Musical Fidelity LS3-5A
But what about vintage-inspired electronics? Surely, if so many audio enthusiasts are embracing the retro loudspeaker, then retro amps have to be the next big thing. NAD has the great-looking C 3050 Integrated, but it’s only retro on the outside. Underneath its beautiful 1970s facade, it’s completely modern. If you want something truly old-school, Musical Fidelity’s resurrected A1 integrated amp might be right up your street.
Musical Fidelity A1
With new owner Heinz Lichtenegger at the helm (he’s also the head honcho of Pro-Ject), Musical Fidelity is relaunching its first-ever integrated amp, the A1. Released in 1984, the A1 sold over 200,000 units before finally being discontinued in the early 1990s. The A1 was a hot-running amp, strongly biased into class A. It was designed by Tim de Paravicini to dish out 20 watts of warm, smooth power. Although not exactly identical, the new 2023 version of the A1 looks awfully similar to the original, and inside, it’s still strongly biased into class A. Now offering up a modest increase in power, the 28-watt A1 won’t be an ideal match for every speaker out there, but it’s interesting to see a reasonably priced, mostly-Class-A integrated being introduced during a time when Class D is king. And while it will still probably run on the warm side compared to a modern amp, the slightly larger chassis used on the new A1 now comes with vents — these were missing on the 1984 version — so it should dissipate heat more effectively. The ridged casework still works as one big heatsink, as it did on the original. Unveiled at the 2023 High End Show in Munich, the Musical Fidelity A1 has been reborn with a higher price than the £200 original, with a European retail price of €1599 (USA price is $1,699). It remains to be seen how much of the original A1’s smooth sound is carried over in this new version, but it looks like it’s about as far from a modern day Class D amp as you can get without using tubes. Unlike the original version, the new A1 comes with a remote control, though it only controls volume. As of time of writing, the A1 had not been added to Musical Fidelity’s website.
Naim NAIT 50
Founded by Julian Vereker in 1973, Naim is celebrating its 50th anniversary this year. In recognition of this milestone, the company has unveiled a “remaster” of the original NAIT amplifier, first released in 1983. The new NAIT 50 is a limited-edition product, with only 1,973 units to be handcrafted in the company’s Salisbury workshop in the UK. Underneath the undeniably cool-looking external design, the NAIT 50 isn’t pure retro. The company says it uses “technically improved circuits” that take advantage of 40 years worth of advancements in engineering since the launch of the first NAIT.

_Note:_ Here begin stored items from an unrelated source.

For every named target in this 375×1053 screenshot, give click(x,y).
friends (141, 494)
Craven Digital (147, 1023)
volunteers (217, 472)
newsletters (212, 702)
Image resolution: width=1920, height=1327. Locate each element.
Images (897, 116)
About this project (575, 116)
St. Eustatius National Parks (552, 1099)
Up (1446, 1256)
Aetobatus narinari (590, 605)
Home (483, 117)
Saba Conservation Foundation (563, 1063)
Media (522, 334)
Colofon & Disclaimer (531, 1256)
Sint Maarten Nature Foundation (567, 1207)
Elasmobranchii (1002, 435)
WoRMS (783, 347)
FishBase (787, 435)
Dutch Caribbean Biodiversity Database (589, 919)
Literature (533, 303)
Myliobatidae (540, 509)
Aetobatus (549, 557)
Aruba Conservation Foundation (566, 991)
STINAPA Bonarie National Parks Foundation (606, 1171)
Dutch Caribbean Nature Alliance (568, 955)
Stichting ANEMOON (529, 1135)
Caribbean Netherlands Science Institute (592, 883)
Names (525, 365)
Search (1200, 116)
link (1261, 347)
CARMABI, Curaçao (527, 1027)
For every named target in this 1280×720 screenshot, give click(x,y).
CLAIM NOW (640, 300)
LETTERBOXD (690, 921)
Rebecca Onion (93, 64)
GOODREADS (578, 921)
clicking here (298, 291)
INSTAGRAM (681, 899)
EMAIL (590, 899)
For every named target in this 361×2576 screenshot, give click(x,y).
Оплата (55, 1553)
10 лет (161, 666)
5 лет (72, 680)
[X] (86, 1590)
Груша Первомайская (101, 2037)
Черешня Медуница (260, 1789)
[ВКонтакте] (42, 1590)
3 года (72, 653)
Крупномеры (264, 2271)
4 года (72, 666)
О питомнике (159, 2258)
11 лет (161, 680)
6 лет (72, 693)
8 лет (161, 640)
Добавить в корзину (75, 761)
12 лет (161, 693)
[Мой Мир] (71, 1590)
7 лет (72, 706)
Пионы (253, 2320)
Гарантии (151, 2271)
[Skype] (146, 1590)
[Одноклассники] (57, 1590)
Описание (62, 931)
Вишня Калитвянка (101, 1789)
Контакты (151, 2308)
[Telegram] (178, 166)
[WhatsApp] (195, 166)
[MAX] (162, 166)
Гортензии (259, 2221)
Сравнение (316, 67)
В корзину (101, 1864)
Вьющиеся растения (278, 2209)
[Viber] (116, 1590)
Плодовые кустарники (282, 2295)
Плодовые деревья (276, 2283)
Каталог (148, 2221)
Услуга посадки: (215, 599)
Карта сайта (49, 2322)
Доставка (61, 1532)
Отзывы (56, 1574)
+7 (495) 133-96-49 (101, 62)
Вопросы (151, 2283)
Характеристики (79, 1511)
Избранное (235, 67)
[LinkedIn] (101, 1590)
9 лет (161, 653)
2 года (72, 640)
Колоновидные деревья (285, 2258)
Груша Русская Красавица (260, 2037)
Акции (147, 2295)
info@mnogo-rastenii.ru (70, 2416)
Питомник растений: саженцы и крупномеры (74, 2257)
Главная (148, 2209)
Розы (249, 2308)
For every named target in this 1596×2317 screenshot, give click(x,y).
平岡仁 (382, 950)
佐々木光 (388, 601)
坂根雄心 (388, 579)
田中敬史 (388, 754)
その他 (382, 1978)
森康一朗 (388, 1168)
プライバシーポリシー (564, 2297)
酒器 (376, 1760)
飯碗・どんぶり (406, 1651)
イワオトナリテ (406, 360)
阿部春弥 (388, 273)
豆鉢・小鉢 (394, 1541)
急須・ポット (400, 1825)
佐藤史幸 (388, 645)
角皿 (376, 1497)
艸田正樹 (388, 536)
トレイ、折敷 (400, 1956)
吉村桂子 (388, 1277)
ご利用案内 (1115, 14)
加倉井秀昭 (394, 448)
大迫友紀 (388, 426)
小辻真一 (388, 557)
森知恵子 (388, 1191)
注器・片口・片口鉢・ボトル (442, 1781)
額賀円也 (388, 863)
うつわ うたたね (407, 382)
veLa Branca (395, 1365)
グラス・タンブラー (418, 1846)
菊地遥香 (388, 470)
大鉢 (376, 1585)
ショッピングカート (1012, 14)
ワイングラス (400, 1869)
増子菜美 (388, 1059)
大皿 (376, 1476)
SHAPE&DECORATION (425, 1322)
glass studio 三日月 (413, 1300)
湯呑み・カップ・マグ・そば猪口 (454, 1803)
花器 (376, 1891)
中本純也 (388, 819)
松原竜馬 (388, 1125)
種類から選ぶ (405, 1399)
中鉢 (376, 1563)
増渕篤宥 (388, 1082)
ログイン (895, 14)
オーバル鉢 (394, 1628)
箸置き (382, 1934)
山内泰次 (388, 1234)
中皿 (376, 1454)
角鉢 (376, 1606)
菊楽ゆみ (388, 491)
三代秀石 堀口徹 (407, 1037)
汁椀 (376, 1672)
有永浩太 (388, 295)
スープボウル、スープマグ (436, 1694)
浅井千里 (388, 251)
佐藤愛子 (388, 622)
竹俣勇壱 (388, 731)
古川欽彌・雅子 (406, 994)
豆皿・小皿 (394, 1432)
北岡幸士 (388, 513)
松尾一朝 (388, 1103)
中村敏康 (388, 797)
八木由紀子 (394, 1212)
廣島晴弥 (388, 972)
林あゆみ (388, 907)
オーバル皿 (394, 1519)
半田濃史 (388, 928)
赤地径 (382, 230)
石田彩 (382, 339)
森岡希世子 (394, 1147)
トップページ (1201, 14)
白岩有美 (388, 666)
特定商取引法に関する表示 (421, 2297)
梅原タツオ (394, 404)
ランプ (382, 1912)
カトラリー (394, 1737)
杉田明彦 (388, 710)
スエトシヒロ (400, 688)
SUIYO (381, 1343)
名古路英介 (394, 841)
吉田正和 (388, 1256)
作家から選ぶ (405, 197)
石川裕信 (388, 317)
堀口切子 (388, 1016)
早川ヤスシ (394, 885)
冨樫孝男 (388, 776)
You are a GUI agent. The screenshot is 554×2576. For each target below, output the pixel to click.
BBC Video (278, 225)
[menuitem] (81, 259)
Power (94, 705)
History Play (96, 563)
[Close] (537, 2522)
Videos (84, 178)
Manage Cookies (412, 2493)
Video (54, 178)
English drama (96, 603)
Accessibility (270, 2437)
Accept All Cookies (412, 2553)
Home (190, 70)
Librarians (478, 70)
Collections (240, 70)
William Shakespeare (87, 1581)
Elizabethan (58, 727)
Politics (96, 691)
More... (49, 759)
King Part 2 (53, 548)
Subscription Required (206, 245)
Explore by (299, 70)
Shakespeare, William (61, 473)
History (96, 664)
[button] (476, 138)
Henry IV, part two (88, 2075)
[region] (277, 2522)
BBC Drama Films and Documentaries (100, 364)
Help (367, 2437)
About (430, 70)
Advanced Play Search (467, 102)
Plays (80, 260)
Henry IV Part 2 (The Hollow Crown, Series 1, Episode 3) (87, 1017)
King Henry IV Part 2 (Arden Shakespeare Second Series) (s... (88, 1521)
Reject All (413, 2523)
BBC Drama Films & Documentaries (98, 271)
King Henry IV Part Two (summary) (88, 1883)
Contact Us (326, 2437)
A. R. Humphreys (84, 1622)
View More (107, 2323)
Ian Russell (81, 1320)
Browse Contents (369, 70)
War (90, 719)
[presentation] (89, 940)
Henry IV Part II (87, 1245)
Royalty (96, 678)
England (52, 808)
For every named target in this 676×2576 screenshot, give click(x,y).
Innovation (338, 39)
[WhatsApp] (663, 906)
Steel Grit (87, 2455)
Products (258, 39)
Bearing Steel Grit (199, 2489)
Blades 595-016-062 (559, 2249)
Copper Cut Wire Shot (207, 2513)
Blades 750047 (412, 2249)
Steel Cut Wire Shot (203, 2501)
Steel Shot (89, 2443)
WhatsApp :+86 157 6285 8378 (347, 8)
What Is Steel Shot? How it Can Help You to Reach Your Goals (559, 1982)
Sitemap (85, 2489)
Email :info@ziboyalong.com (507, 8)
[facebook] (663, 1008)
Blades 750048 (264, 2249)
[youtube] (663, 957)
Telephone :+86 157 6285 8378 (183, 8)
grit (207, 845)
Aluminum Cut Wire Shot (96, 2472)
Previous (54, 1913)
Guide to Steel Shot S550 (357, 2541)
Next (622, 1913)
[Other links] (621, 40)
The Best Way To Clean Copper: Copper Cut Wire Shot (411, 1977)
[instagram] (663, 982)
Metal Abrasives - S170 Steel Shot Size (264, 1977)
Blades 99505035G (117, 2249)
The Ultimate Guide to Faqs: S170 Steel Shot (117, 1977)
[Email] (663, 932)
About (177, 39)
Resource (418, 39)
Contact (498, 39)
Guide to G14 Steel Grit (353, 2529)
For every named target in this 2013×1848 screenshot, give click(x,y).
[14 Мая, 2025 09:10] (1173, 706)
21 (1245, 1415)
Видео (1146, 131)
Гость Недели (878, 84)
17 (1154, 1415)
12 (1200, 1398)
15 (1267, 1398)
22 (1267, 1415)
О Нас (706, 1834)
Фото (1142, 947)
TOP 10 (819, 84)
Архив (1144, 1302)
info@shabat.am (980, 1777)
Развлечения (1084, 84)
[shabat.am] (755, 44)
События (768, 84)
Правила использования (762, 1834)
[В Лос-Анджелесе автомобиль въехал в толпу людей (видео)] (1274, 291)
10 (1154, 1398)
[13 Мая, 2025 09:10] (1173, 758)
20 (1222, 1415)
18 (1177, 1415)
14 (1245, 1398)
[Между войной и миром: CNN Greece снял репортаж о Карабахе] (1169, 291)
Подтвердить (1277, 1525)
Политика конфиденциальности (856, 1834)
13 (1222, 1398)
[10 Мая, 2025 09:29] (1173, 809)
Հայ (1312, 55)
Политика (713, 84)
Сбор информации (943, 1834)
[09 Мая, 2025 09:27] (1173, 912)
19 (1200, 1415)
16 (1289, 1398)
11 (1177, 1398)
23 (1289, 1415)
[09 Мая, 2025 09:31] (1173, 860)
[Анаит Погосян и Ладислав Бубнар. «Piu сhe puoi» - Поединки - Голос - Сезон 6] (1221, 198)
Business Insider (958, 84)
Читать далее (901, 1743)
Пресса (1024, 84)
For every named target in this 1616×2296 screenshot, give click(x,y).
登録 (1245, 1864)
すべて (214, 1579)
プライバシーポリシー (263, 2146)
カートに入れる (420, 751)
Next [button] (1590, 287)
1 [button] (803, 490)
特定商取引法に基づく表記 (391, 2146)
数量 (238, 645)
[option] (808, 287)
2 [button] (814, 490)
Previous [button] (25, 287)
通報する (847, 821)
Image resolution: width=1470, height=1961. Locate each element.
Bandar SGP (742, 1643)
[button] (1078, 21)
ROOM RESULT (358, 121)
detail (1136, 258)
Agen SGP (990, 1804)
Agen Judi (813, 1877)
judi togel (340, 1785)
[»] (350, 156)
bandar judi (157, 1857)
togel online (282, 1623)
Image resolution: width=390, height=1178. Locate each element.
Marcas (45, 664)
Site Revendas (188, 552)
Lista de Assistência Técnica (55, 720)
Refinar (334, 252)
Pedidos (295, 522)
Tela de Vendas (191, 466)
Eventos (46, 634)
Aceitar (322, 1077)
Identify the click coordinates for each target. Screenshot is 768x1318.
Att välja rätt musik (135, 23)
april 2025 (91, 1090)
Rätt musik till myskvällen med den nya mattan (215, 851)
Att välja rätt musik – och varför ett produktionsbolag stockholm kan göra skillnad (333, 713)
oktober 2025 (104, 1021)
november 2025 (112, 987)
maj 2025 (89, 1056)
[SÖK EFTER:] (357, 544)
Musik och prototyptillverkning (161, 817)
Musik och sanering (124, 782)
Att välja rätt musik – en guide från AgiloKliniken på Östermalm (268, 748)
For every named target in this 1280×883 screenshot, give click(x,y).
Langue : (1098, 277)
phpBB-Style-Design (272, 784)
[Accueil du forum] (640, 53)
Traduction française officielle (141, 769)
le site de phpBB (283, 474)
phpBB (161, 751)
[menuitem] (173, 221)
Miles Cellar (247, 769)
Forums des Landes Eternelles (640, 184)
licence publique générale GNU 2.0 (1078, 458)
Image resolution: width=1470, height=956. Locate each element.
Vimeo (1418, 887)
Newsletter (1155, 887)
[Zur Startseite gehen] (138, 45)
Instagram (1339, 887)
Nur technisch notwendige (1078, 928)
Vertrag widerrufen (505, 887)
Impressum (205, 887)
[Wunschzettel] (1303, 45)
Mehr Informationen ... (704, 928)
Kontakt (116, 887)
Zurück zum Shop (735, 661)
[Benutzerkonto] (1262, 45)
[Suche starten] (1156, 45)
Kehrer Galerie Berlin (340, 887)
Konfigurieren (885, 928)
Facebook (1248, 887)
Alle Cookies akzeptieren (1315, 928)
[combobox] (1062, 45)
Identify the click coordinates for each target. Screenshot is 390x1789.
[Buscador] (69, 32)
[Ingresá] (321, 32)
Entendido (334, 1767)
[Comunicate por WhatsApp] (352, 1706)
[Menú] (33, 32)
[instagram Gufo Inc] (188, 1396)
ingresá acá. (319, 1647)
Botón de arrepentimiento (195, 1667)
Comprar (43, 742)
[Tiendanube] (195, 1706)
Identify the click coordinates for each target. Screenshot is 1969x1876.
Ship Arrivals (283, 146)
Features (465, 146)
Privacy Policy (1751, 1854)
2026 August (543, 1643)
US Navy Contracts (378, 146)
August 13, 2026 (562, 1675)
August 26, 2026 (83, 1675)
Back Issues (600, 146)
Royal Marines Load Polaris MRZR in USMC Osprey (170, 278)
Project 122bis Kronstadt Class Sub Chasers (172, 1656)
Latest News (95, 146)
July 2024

The compact amp measures just 3.4 inches tall by 8.15 inches wide by 12 inches deep, and puts out 25 watts into 8 ohms. That number increases to 40 watts into a 4-ohm load, and 60 watts in to 2 ohms. While these power figures are not going to knock anyone’s socks off, Naim says that the NAIT 50 can be used with all types of loudspeakers, and that it will deliver “the most exacting dynamics with all the confidence and authority we have come to expect from a Naim integrated amplifier.” In keeping with the 1980s vibe, it’s an all analog amplifier, though it does add a headphone output not found in the original. As an ‘80s kid myself, I love the look of the NAIT 50, which “presents a meticulous aesthetic” and is “designed to be both contemporary and timeless,” according to Naim. The limited-edition NAIT 50 sells for $3,599 and is available now.